Sources in TDAP said the Veterinary Quarantine authorities have recommended the Ministry of Agriculture of UAE to lift ban on Pakistani live birds, poultry, non-poultry products and their derivatives and residues. It may be noted that UAE had imposed a ban on the import of live birds and poultry products from some countries including Pakistan, in 2006 on the royal decree and the ministerial decision.

About rice crop, experts believe that Pakistan has certain unusual advantages for efficient rice production because of long, hot and cloud free sunny days throughout the growing season. Little or no rainfall but abundant water supplies from surface and sub-surface irrigation and levelled heavy soils are blessings for the production of good qualities of rice.

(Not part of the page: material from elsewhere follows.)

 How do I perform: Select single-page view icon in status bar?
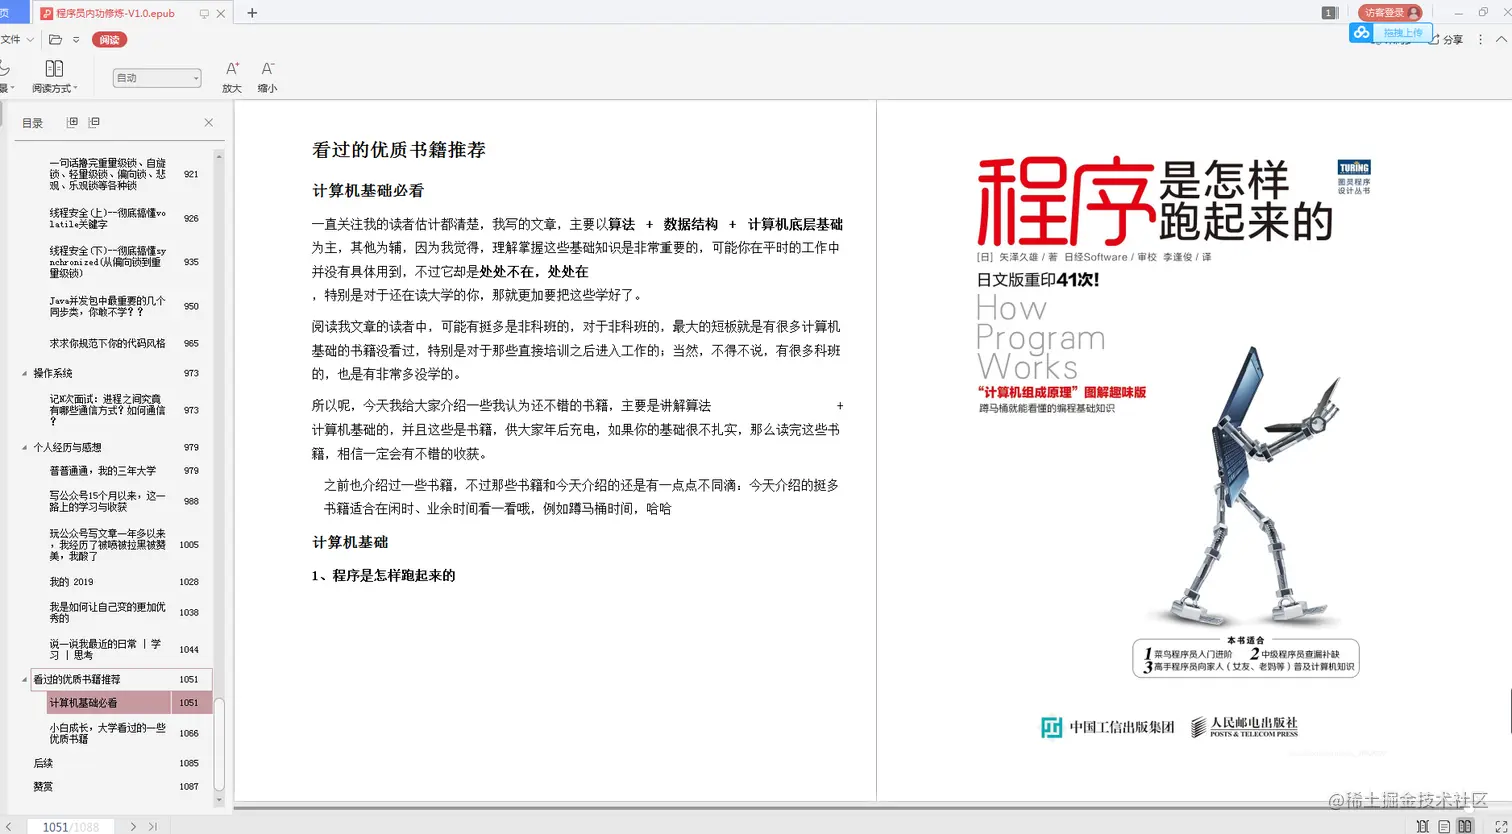1444,826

With an aim to increase per hectare crop production in the country, the Ministry of Food and Agriculture (Minfa) has proposed to the government for the provision of about 20,000 tractors for the growers during forthcoming financial year.

The Ministry had also proposed to the government for granting a subsidy of Rs 200,000 on the purchase of the tractor under Benazir Green Tractor Scheme. Beside subsidy on tractors, the sources said that the Ministry also proposed to provide subsidy and tax holiday on other agri-equipment like land leveller, plough and other modern agricultural equipment in the 2009-10 budget. The Ministry had also proposed to provide special incentives in terms of customs duty on import of agri-pesticides, fertilizers, and other inputs used in agriculture. To overcome the wastage of crops, the sources said that about Rs 27 billion would be spent to enhance storage capacity of crops in the country. The Ministry of Food and Agriculture asked the government to provide tax holiday on the import of seed processing units, adding that some of the equipment were already declared zero-rated.

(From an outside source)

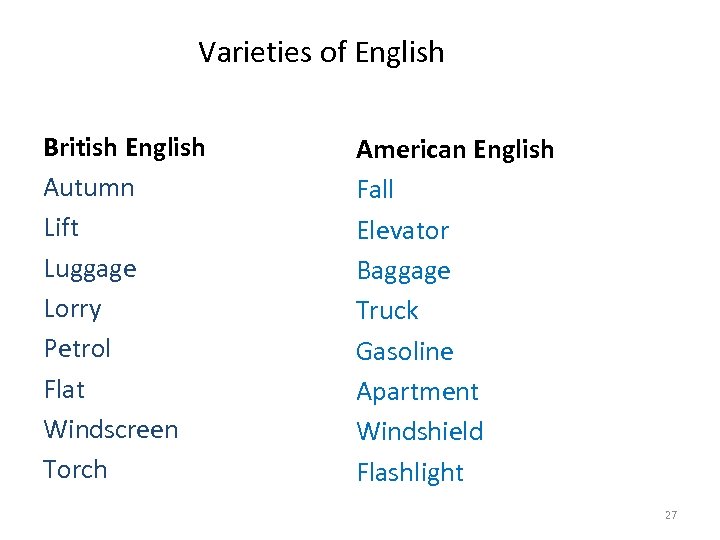Click the word "Autumn"
The image size is (720, 540).
point(89,188)
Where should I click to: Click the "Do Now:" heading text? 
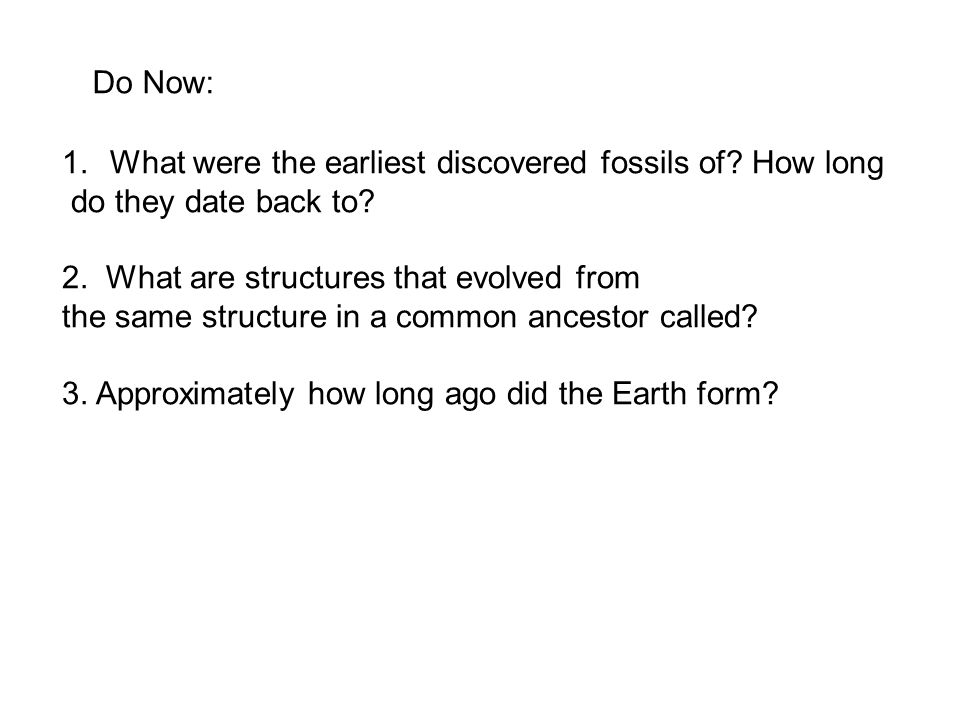(x=153, y=83)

Pakistan Indus Water Commissioner, Jamaat Ali Shah said that a second round of talks between Pakistan and India at commissioner level would be held in October this year in Pakistan.

While there was rancor on issues like Baglihar, Kishanganga, and Uri-II dams, both sides decided to exchange regular data on flow of rivers and canals besides strengthening the commission's role.

According to him, Pakistan has the option of approaching the World Bank in case India continues to reject Pakistan's stance under the Indus Water Treaty. The treaty did not specify procedures on certain issues, therefore, the commission decided to evolve measures to take up such matters. Pakistan also raised the issue of India building the Nimo Bazgo hydel power project on Indus River in Ladakh region. The project is a part of Indian Prime Minister Manmohan Singh's reconstruction package with an amount of Rs 3.83 billion. Pakistan is waiting for responses to its two technical objections. India also agreed to provide flood data to Pakistan between July 1 and October 10 on a daily basis.